• TASK INSTRUCTIONS: Only lines below containing the string "agent" should be counted; please give that count by itself.

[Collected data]
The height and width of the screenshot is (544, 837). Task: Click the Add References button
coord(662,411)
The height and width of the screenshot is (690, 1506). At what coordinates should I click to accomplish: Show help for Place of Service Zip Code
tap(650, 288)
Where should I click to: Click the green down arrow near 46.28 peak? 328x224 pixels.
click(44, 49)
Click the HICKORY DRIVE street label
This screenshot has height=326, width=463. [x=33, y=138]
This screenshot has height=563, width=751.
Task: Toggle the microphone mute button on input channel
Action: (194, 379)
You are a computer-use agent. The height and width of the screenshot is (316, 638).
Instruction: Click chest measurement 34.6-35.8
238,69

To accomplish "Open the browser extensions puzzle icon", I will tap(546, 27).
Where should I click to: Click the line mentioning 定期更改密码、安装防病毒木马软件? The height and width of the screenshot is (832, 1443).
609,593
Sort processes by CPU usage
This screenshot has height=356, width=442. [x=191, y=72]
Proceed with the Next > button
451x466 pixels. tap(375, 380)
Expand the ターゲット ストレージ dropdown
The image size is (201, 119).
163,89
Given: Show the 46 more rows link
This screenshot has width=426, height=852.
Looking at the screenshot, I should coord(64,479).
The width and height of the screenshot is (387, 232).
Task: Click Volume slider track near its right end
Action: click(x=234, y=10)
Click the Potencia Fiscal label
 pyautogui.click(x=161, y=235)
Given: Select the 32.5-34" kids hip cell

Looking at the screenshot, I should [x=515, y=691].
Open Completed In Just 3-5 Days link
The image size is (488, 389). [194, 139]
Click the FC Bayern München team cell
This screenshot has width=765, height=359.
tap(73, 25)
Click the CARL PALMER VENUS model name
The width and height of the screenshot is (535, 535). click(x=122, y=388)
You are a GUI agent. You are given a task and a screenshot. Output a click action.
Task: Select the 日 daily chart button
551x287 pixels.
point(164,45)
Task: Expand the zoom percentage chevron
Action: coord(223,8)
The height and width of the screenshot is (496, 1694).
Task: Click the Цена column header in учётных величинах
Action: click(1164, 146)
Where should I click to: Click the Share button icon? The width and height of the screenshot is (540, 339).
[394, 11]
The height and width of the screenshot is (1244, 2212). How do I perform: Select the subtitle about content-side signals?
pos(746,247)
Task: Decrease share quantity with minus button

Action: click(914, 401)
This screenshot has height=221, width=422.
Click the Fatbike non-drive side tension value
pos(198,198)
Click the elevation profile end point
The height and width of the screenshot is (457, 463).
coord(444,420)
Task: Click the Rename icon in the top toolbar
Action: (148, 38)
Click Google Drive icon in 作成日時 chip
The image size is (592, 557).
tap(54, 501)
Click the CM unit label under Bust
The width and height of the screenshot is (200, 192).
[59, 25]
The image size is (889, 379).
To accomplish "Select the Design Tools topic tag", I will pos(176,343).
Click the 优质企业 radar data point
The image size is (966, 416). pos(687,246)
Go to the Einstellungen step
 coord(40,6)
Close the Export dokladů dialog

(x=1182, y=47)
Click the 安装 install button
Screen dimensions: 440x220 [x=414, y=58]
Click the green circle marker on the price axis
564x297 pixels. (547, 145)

• OUTPUT OF THE TASK: 2